According to another paper presented at the Washington meeting, narcotic use may be increasing the severity of some C. difficile cases. Researchers looked at the records of 21,240 patients at St. Luke's Episcopal Hospital in Houston, of whom 123 developed C. difficile infection.
They found that 49.3 percent of patients who did not get C. difficile had been treated with narcotics and about 51.2 percent of those who did get the disease had not received narcotics. The gaps were much wider between patients with severe C. difficile and those whose cases were refractory.
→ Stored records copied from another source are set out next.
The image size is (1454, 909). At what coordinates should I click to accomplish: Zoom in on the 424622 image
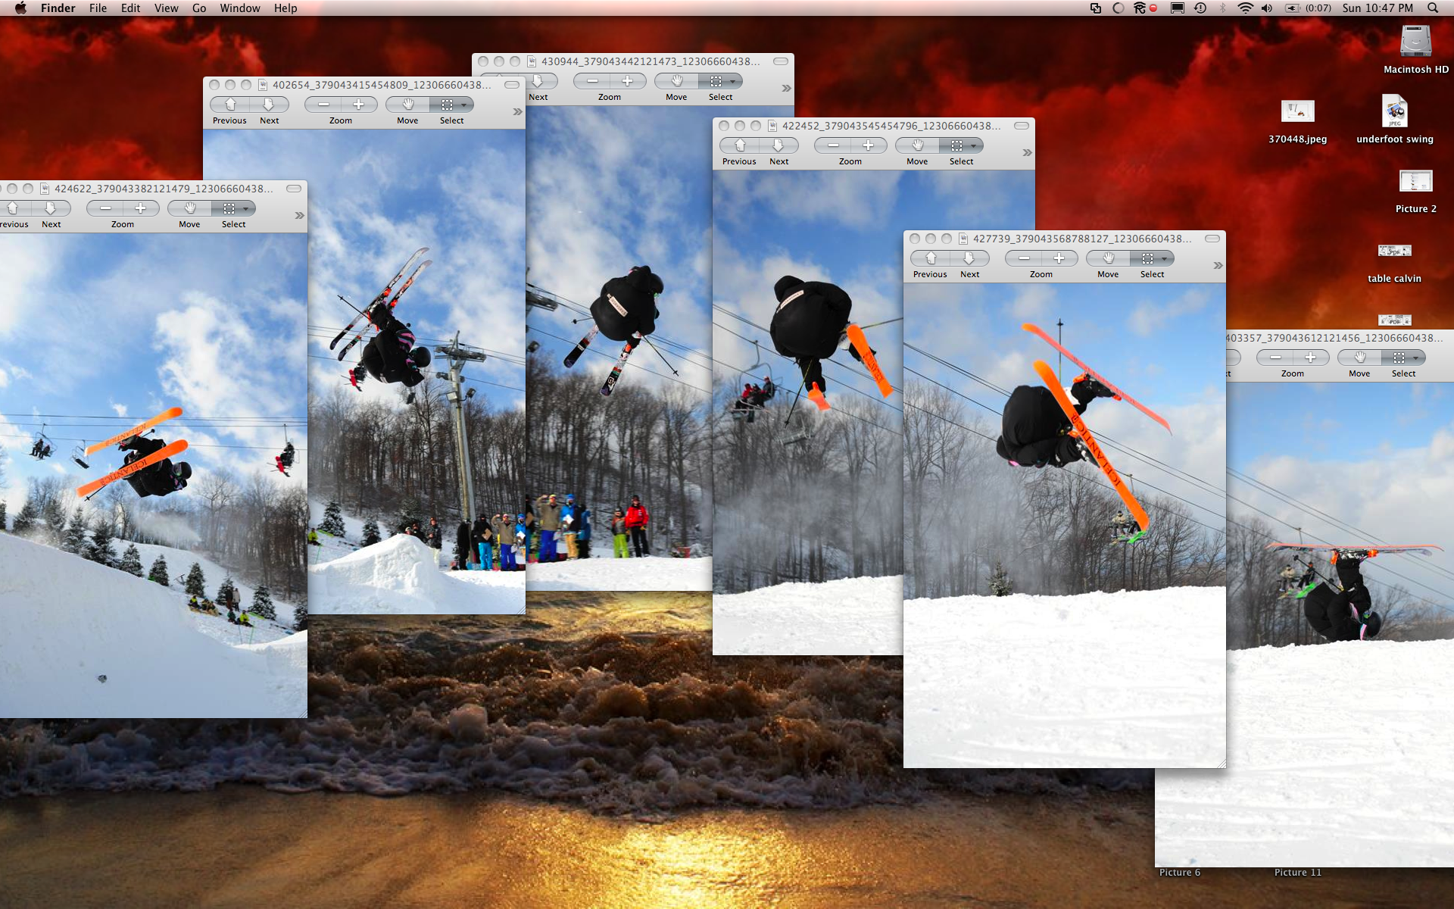click(x=140, y=208)
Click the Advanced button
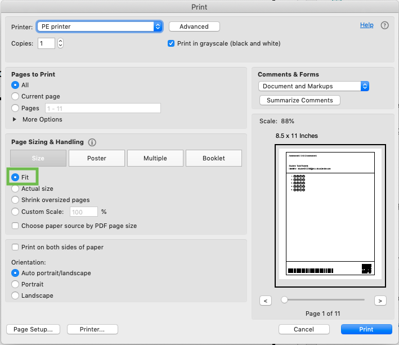This screenshot has height=345, width=399. [194, 26]
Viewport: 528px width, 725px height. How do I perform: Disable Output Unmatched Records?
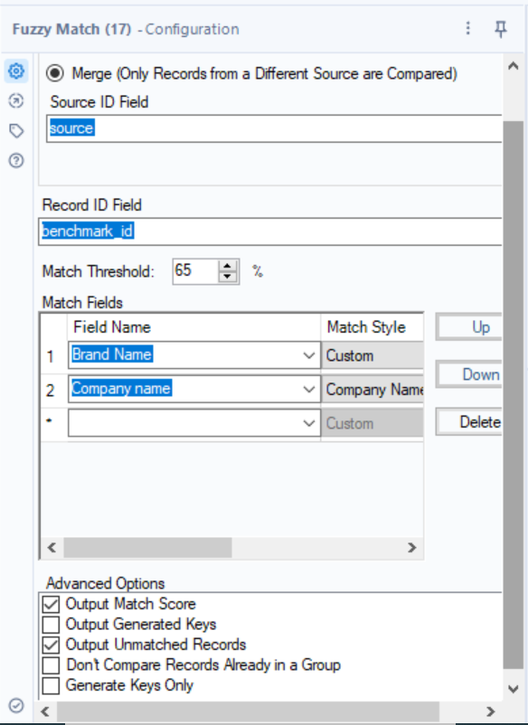[52, 644]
The researchers, led by A. L. Mora, found that of C. difficile patients who had not been given narcotics, 40.4 percent had severe cases; of those who had received narcotics, 61.5 percent had severe cases. In addition, the researchers said, 20 percent of C. difficile patients who had received narcotics had refractory cases, defined as persistent diarrhea after seven days of treatment. Among the C. difficile patients who did not receive narcotics, only 10 percent of the cases were refractory. Researchers also found that use of narcotics appeared to increase the duration of time between admission and the diagnosis of C. difficile.
Another clue was offered by researchers associated with the Veterans Administration Connecticut Health Care System. They cautioned that some patients suspected of having C. difficile may actually have norovirus, even if there is no outbreak of that disease. Tests of stool samples of 73 patients suspected of having C. difficile showed that 9 had that disease, but 13 had norovirus and 51 had neither. The researchers noted that despite the advent of molecular assays for norovirus, testing for it is still relatively uncommon.
Also at the meeting, research from the Canadian Nosocomial Surveillance System Program, which can offer some studies not available in the United States, confirmed that severe C. difficile cases are more likely to be associated with the emerging NAP1/027/BI strain (known as NAP1) and are more likely to occur in the elderly. Of 1,008 C. difficile patients studied, 31 percent were infected with the NAP1 strain. Clifford McDonald, MD, a C. difficile expert from the CDC, indicated that the epidemic is still increasing, as far as can be determined from hospital discharge data through 2006. There are no regular reporting requirements for C. difficile.
KATHRYN FOXHALL is a healthcare journalist in the Washington, D.C., area.